* **Textauszug**
_ _ _ _ _

Nach einer Begrüßung durch Klaus Tenfelde, Leiter des Instituts für Soziale Bewegungen, führte Helke Stadtland (Bochum) in das Thema ein. Überprüft werden solle, inwiefern sich über eine Untersuchung des Funktionärs als möglicherweise der sozialen Figur des 20. Jahrhunderts schlechthin neue systemübergreifende Perspektiven auf die jüngere deutsche Geschichte eröffneten. Dabei beziehe sich die Untersuchung auf einen Zeitraum, in dem der Funktionärsbegriff häufig pejorativ verwendet oder ganz vermieden wurde. Während den Nationalsozialisten zufolge Funktionäre als Teil der marxistischen Arbeiterbewegung der Vergangenheit angehört hätten, sei in der Bundesrepublik selbst die SPD 1954 zum Funktionärsbegriff auf Abstand gegangen, während die CDU diesen von Anfang an für sich vermieden habe. Und im Kaderstaat der DDR seien Funktionäre dermaßen allgegenwärtig geworden, daß die Trennschärfe dieser Bezeichnung erst einmal fraglich erscheinen möge. Dennoch zweifele kaum jemand ernsthaft an der Existenz und Bedeutung von Funktionären, die sich zunächst einmal minimalistisch beschreiben lassen würden als solche, denen – nach Rekrutierung durch Auswahlverfahren – eine Funktion übertragen wird und die Interessen organisieren, die sie nicht notwendigerweise selbst besitzen. Tatsächlich würden aber mit einer solchen Definition noch viele Fragen offenbleiben: Sollen sowohl hauptamtliche wie auch ehrenamtliche Funktionäre betrachtet werden, sind neben den mit konzeptionellen Arbeiten Betrauten auch die ausführenden bzw. kontrollierenden Organe einzubeziehen, und in welchem Zusammenhang steht die im allgemeinen von Funktionären geleistete Vertretung partieller Gruppeninteressen mit ihrer in der Regel aufs Gemeinwohl ausgerichteten Rhetorik? Lassen sich bestimmte Phasen in der Entwicklung dieses Sozialtypus feststellen? Handelt es sich beim Funktionär eher um ein westliches oder doch um ein systemübergreifendes Phänomen?

Die erste Sektion: Zwischen Bewegung und faschistischem Staat. Die Entwicklung nationalistischer Funktionärsgruppen von den zwanziger Jahren bis Kriegsende, bestritten Jan-Eric Schulte (Dortmund) und Armin Nolzen (Bochum).

_ _ _ _ _

* **Aufgaben**
a - Warum könnte die Trennschärfe der Bezeichnung „Funktionär“ für die DDR laut dem Bericht über Funktionäre zunächst fraglich erscheinen?
b - Führe den Bericht über Funktionäre nach seinem letzten Satz fort.

* **Bereitgestellte Daten**
_ _ _ _ _

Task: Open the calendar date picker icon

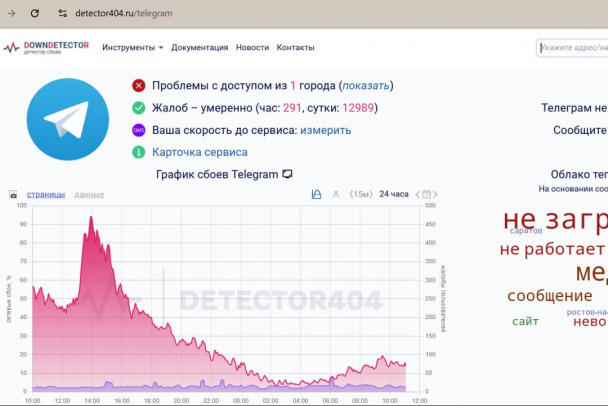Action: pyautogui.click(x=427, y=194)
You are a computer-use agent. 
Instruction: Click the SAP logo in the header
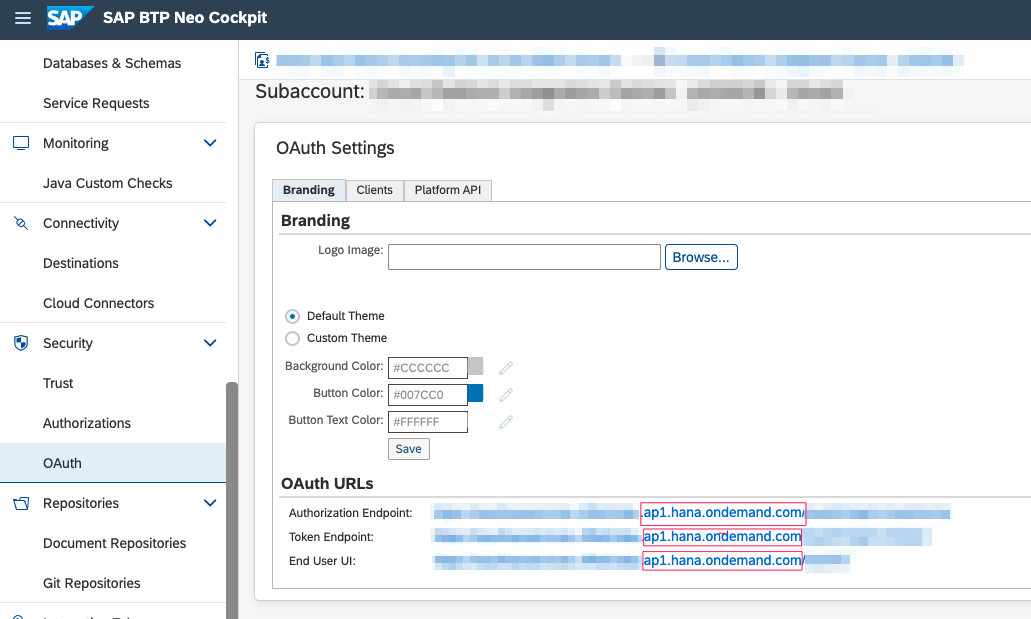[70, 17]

_ _ _ _ _

* **Lösungen**
a - Weil Funktionäre im Kaderstaat der DDR so allgegenwärtig geworden waren, dass die Bezeichnung kaum noch jemanden von anderen abgrenzte.

b -
Schulte sprach zur „Verschmelzung von Partei- und Staatsaufgaben“: Das Führungskorps der SS im „Dritten Reich“. Dabei unterschied er zwei Phasen. Die „Kampfzeit“ 1925 bis 1933, während der „die haupt- und ehrenamtlichen Führer (der Allgemeinen SS) den typischen, partikulare Interessen vertretenden Funktionär einer (militärisch strukturierten) Parteiformation“ repräsentierten. Diese SS-Führer waren jung, stammten zu etwa 40% aus dem Arbeitermilieu und 50% aus dem Mittelstand, waren meist Volksschulabgänger und hatten eine militärische Sozialisation hinter sich. Die Zugkraft für die Funktionsübernahme könne wohl vor allem aus Aufstiegsmotiven aus einer sozial unterprivilegierten Situation erklärt werden. In der Phase der „Machtergreifung“ 1933 sei ein sozialer Wandel und politischer Bedeutungsverlust für die Funktionäre eingetreten. Gleichzeitig verdoppelte sich der Anteil der Akademiker und des gehobenen Mittelstandes im Funktionärskorps. Vor allem Personen aus dem Bildungsbürgertum übernahmen gern ehrenamtliche Funktionen, deren Motivation jetzt nicht immer aus ideologischen Gründen als vielmehr aus Opportunismus und Karrieregründen sowie einem ausgeprägten, aus dem Rassismus geborenen Elitebewußtsein zu erklären sei. Mit dem „Staatsschutzkorps“, das eine Zusammenführung von staatlicher Sicherheitspolizei, Parteinachrichtendienst und den dort tätigen Beamten und Funktionären im Reichssicherheitshauptamt darstellte, konnte Jan-Eric Schulte auf ein auf dem Workshop wiederholt diskutiertes Phänomen der unscharfen Trennung zwischen Funktionär und Beamtem hinweisen. Eine weitere SS-Funktionärselite machte er in der 1934 errichteten SS-Verfügungstruppe aus, in der sich eine Verzahnung von Partei- und Staatsdiener überdeutlich abgezeichnet habe. Es sei das Anliegen gewesen, die „fachliche Befähigung des traditionellen Beamten und politische Parteinahme des Funktionärs (...) im neuen SS- und Polizeiführungskorps“ zusammenzuführen. Zugleich trat neben das partikulare Interesse der Organisation ein übergeordnetes, dem Willen des „Volkes“ folgendes Gemeininteresse.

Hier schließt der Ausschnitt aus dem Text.